What I need to add into this study is that not just American women but also Filipino women and all women who have had the unfortunate circumstance of feeling or seeing a lump in their breast – and automatically identified it as cancer.
Going back to the study’s findings, women who have harmless genetic variants called VUS (Variants of Uncertain Significance) are lied to by nearly half of all breast cancer surgeons, saying that what they have is the “breast cancer gene” (BRCA1 or BRCA2) and therefore need urgent surgery if they want to live. A very popular example of this kind of incident was the double mastectomy that the famous actress Angelina Jolie had to undergo some time ago after being diagnosed that she carried the breast cancer gene. Now with the new Stanford study, questions arise if Angelina’s mastectomy was really necessary or if she was hyped to go through this procedure by the same kind of breast cancer doctors we mentioned earlier.
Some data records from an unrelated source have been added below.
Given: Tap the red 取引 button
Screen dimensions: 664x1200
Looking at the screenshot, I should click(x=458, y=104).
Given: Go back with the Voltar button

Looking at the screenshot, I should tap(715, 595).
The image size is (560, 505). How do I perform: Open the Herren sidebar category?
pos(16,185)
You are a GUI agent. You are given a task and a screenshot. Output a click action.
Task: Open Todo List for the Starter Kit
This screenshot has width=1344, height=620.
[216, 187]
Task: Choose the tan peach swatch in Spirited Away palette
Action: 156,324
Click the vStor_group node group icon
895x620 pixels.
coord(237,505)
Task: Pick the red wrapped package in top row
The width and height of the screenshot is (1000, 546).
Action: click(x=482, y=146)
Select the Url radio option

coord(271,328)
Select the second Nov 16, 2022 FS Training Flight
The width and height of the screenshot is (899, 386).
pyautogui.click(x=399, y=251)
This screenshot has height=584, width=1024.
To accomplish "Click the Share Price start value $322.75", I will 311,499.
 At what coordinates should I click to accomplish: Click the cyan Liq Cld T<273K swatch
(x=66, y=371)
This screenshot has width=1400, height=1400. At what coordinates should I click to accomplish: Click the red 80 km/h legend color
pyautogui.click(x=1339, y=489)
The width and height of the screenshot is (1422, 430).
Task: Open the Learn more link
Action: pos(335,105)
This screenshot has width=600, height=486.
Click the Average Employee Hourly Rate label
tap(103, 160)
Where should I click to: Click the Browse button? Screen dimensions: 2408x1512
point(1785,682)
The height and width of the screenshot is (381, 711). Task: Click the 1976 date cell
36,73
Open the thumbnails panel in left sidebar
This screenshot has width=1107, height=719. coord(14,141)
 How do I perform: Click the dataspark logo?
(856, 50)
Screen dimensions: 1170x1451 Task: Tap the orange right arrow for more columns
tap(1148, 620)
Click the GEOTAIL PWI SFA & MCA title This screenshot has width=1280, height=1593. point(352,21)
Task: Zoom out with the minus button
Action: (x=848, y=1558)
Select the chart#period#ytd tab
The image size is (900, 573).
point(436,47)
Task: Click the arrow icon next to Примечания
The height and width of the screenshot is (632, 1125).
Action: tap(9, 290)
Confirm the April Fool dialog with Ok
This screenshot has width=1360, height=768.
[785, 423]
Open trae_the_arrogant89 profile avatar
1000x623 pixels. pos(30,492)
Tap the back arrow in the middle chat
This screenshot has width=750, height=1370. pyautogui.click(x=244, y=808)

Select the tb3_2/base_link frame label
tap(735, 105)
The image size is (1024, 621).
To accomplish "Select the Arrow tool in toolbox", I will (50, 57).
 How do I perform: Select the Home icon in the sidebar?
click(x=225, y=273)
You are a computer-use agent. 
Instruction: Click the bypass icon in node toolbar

Here are some important points and discoveries gathered from the Stanford University study:
-Corrupt cancer surgeons are deceiving breast cancer patients with “fake science” scare tactics. These surgeons use high-fluting, highly technical words when explaining and justifying to their patients the need for surgery, chemotherapy or any other conventional cancer treatment. If the patient agrees to such a procedure, the doctor can benefit from it through private insurance or public insurance systems such as Obamacare in the U.S. All of these benefit the surgeon more than the patient, who in the first place, might not really be having a serious case of breast cancer.
-There was limited understanding among the physicians and patients surveyed about the meaning of genetic testing results, said Dr. Allison Kurian, Stanford Associate Professor of Medicine and Health Research and Policy. Since only a few patients can interpret their genetic testing results on their own, it was easier for the doctors to scare them about the risk of not acting immediately on the results through conventional cancer treatments.
-Variants of uncertain significance are not considered high cancer risk, therefore patients should be counseled well regarding which genetic test is considered normal and which one is abnormal. The surveyed physicians stated that they manage the patients without cancer in the same way as the patients with mutations that reputedly increase a woman’s risk of cancer.
The study’s authors recommend patients to seek a genetic counselor, not just the surgeon, to interpret their genetic testing results.
-The study’s authors recommend never to agree to breast removal surgery unless a genetic test has been interpreted by an independent genetic counselor who is fully qualified to interpret the results – and who will not profit from your sickness. They advised not to trust a cancer surgeon who will profit from the surgery you are being recommended.
-The study’s findings also revealed that surgeons deliberately tell women with harmless VUS mutations that they have the breast cancer gene and that it will develop into full-blown cancer if not treated immediately by surgery (of the two breasts).
-About a quarter of those who underwent genetic testing did only after breast removal surgery. This indicates how the surgeons had orchestrated fear into the minds of the patients that they were not even given the opportunity to undergo genetic testing BEFORE any drastic cancer treatment like surgery was executed.